## [Work to be completed]
Within the entries below, please return exactly the lines from the one with "The height and width of the screenshot is (218, 450)." through the one with "Given: Click the Perspective Grids heading", leaving out any pictures.

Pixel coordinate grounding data
◆ ◆ ◆ ◆ ◆ ◆ ◆

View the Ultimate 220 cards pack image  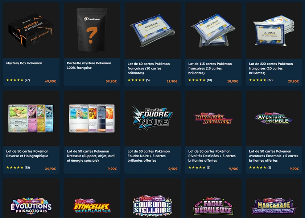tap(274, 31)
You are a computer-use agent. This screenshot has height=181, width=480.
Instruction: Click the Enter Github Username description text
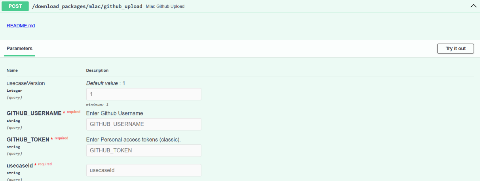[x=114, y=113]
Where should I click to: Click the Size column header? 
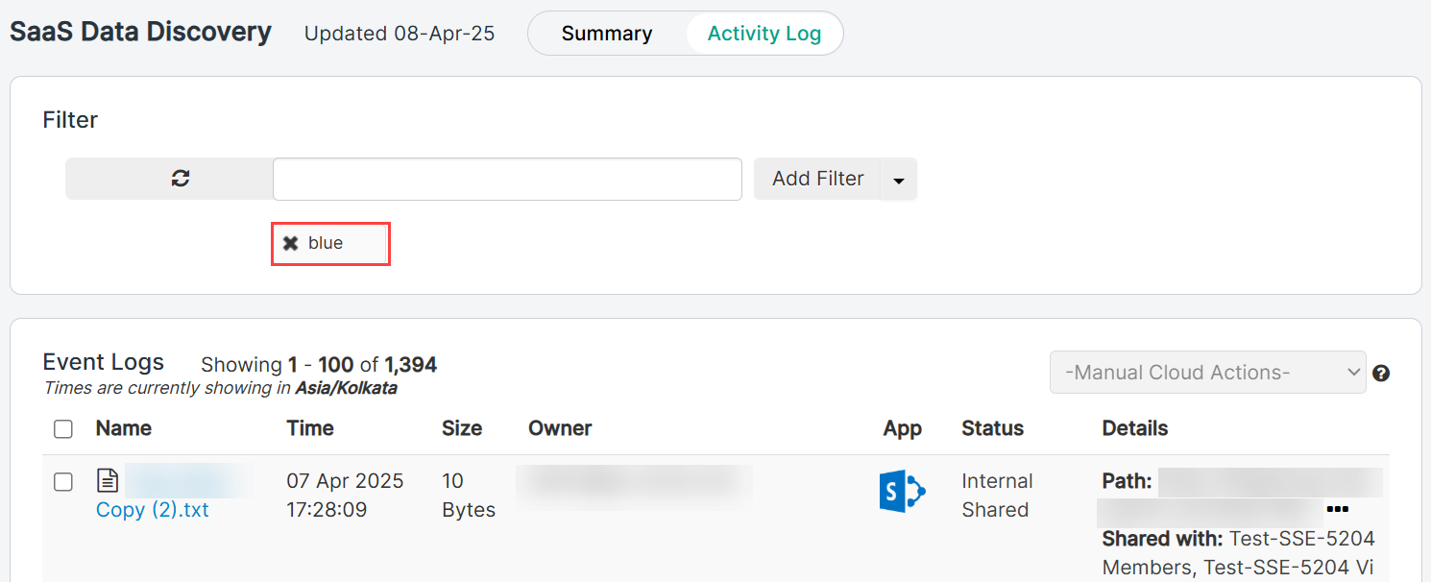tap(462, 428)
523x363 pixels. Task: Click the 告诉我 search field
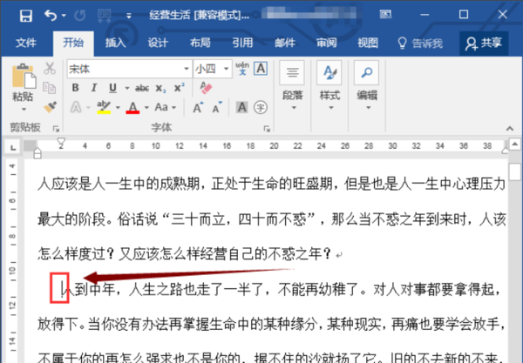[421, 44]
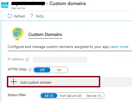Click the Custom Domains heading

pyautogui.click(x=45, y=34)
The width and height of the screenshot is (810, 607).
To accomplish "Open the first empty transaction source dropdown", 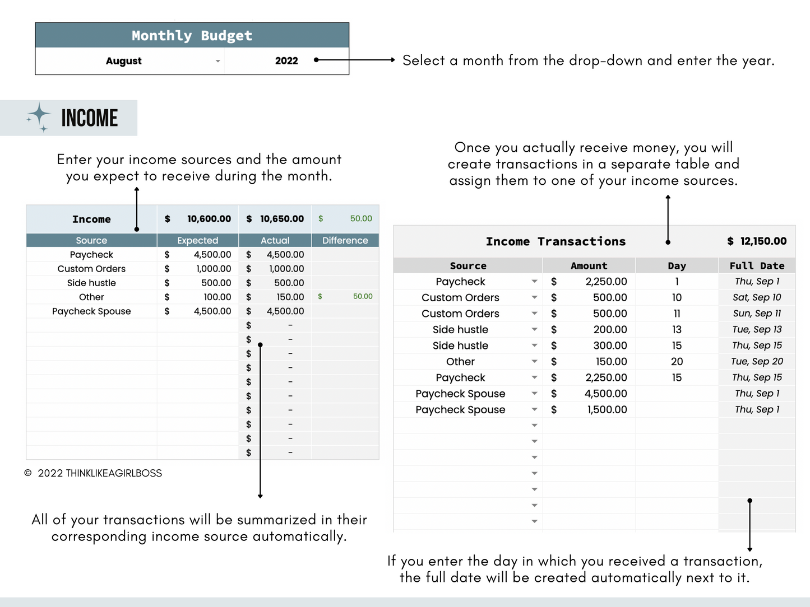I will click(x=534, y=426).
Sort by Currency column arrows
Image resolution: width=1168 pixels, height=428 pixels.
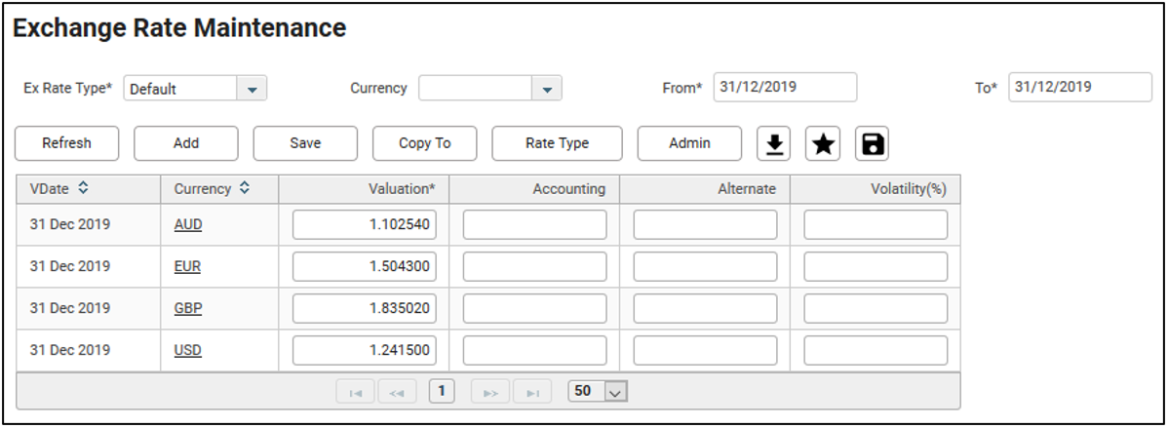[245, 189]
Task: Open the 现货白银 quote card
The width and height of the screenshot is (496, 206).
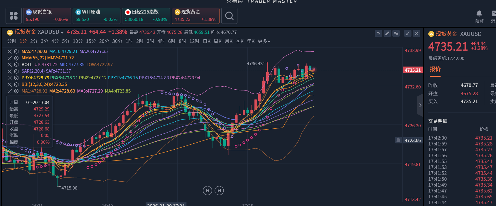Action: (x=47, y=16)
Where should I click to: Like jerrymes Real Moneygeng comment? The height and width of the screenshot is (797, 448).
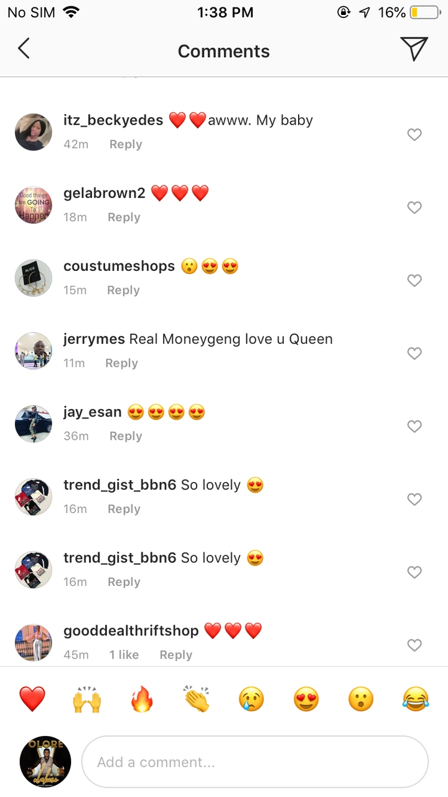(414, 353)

◆ ◆ ◆ ◆ ◆ ◆ ◆

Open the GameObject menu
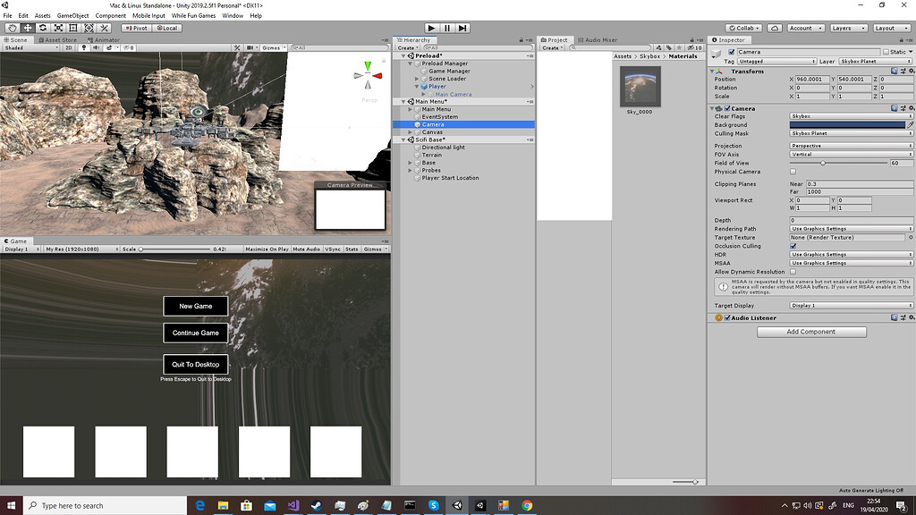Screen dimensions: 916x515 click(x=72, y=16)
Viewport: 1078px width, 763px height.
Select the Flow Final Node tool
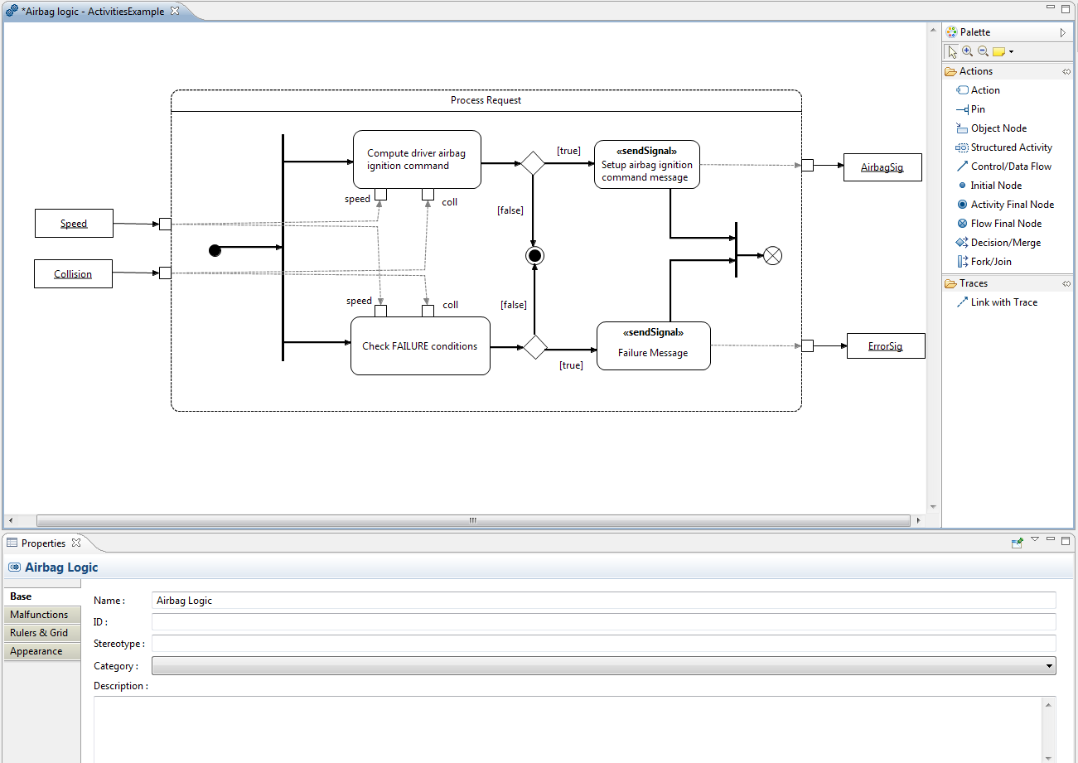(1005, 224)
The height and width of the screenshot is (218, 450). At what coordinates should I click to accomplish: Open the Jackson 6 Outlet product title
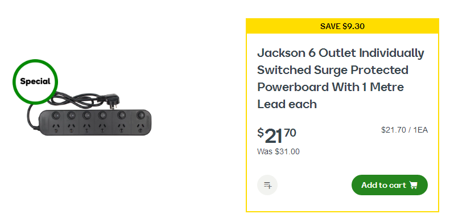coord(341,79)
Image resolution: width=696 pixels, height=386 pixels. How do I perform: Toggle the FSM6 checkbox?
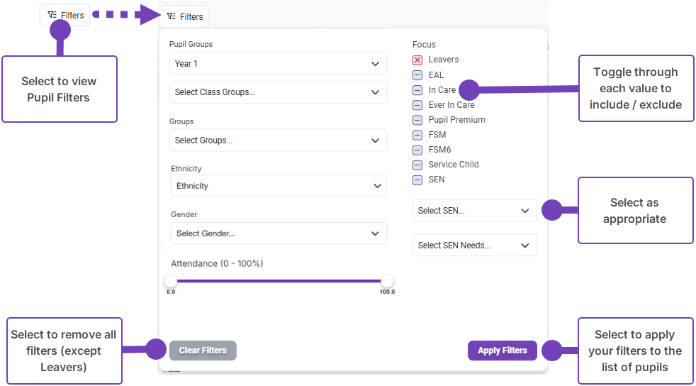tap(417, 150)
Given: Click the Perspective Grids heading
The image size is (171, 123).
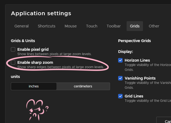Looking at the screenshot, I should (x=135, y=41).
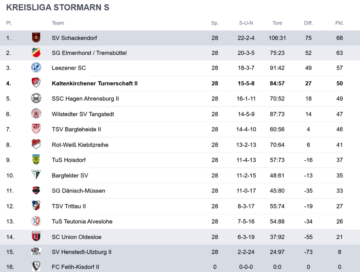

◆ ◆ ◆ ◆ ◆ ◆ ◆

## [Finished task]
The height and width of the screenshot is (218, 450). At what coordinates should I click to accomplish: Open the Jackson 6 Outlet product title
coord(341,79)
Image resolution: width=696 pixels, height=386 pixels. How do I perform: Toggle the FSM6 checkbox?
tap(417, 150)
Given: Click the Perspective Grids heading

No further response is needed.